Dentre os aviões alemães que a CONDOR e outras empresas utilizavam, os principais eram os Junkers JU-52.  Para operar em pistas de terra eles eram equipados com rodas compondo um trem de pouso – como o da 1ª foto (ao lado). Para operar em baías, rios e lagos eles eram equipados com flutuadores – como o da 2ª foto (abaixo).
Como aviões terrestres foi que eles serviram à Força Aérea Alemã (Luftwaffe) durante a 2ª Guerra Mundial. Mais de 3.000 deles foram produzidos! Eram utilizados nas mais variadas missões, Inclusive transporte de tropas e lançamento de paraquedistas O próprio Adolf Hitler usava um. Diversos deles são vistos - voando e pousados - no vibrante filme “Operação Walkyria”. 

Depois da guerra eles foram muito utilizados por  empresas de aviação comercial em vários países. Os lendários JU-52, com três motores, voavam a 245  km/h transportando 4 tripulantes e 16 passageiros. No Brasil a CONDOR foi sucedida pela CRUZEIRO DO SUL.

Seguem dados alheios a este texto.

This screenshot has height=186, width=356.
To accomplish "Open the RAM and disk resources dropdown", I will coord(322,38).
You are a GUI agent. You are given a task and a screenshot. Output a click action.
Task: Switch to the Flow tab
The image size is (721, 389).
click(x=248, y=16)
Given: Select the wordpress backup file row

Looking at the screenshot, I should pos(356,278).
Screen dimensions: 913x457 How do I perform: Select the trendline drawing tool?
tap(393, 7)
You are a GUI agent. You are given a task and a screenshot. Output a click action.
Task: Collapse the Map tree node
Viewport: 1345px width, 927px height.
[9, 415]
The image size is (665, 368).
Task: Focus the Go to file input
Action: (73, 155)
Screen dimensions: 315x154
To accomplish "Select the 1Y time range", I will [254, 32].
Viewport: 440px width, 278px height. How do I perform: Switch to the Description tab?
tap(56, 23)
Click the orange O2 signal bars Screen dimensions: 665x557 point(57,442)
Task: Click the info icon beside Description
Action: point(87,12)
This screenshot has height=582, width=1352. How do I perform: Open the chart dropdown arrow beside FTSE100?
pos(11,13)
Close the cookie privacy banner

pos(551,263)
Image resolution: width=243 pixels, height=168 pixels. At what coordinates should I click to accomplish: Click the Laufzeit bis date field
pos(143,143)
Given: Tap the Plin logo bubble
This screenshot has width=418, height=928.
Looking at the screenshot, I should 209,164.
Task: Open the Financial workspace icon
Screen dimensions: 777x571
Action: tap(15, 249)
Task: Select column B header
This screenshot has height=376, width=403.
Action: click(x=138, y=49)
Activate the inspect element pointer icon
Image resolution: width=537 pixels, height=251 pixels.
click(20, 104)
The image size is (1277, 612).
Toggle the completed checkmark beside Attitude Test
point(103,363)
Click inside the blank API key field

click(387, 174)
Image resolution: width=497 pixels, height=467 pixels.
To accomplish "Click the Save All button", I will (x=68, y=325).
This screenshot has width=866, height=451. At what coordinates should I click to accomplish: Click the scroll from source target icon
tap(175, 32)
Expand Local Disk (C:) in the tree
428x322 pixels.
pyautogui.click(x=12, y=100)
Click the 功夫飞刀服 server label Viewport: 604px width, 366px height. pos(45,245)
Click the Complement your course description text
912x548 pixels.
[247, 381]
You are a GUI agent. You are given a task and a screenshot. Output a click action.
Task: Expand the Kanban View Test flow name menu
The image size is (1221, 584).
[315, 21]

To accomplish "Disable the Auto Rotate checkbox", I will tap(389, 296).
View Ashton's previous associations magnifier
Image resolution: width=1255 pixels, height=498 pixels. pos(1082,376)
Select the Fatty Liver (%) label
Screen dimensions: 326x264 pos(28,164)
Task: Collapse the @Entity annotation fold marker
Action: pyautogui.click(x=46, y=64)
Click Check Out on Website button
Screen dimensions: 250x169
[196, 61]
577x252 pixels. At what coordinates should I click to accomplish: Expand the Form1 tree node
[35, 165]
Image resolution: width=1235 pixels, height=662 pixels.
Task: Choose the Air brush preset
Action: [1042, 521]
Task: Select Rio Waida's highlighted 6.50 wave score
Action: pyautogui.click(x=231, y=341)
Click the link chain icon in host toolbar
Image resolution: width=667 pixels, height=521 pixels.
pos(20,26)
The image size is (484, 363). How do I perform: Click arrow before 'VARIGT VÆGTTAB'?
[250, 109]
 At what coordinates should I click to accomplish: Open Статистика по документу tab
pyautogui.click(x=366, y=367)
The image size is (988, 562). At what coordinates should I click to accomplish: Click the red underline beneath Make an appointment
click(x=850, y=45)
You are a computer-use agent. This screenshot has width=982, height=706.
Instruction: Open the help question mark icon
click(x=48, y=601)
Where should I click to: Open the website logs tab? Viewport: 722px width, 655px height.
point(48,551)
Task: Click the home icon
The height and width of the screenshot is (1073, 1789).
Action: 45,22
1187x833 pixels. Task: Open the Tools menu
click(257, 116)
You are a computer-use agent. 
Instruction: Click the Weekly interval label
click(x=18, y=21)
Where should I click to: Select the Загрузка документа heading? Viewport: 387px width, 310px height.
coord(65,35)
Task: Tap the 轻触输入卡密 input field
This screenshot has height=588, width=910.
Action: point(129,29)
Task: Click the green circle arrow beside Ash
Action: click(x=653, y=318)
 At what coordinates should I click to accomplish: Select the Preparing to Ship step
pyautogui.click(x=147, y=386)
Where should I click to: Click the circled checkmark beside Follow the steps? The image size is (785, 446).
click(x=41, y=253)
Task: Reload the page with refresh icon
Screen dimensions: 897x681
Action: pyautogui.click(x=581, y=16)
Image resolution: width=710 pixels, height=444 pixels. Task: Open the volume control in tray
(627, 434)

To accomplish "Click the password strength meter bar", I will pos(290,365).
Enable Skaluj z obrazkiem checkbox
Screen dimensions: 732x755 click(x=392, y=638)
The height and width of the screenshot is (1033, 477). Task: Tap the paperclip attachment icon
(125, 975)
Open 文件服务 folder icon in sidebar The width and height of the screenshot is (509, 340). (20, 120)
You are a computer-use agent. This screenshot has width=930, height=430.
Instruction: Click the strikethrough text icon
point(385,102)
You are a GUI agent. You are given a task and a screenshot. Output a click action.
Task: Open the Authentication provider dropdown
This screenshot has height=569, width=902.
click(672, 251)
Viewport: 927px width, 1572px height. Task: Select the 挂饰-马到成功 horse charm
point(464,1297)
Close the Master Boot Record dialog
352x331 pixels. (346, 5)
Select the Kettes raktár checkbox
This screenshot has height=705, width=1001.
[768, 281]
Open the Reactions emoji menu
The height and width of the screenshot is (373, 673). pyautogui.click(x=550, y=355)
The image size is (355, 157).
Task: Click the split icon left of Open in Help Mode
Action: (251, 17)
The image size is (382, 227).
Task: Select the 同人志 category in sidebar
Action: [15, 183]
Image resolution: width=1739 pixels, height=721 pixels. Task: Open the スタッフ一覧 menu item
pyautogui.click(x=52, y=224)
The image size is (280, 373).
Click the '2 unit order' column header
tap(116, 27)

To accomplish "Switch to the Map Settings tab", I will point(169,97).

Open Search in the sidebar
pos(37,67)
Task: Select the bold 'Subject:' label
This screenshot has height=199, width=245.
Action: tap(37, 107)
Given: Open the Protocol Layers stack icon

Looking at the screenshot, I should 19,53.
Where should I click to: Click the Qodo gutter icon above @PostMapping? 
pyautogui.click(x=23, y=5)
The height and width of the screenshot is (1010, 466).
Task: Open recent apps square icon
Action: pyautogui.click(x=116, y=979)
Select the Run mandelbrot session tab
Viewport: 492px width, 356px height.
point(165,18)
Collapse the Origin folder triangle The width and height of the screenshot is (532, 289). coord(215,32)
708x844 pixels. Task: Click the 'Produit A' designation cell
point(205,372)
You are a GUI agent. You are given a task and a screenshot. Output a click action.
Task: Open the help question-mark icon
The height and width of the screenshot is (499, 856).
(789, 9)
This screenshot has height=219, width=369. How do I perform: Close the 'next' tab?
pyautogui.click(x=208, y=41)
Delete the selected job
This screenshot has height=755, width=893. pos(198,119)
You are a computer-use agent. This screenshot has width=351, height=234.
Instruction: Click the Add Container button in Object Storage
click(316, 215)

Em Parnaíba, antes da Guerra, os da CONDOR começaram a operar no rio Igaraçu, em frente ao cais fluvial onde tem início a Avenida Presidente Vargas (antiga Rua Grande). Sempre que possível eu estava exatamente ali para apreciar os pousos e decolagens desses impressionantes aviões. Depois eles passaram a operar no bairro Coroa, passando depois para Rosápolis, mais distante porém no caudaloso rio Parnaíba.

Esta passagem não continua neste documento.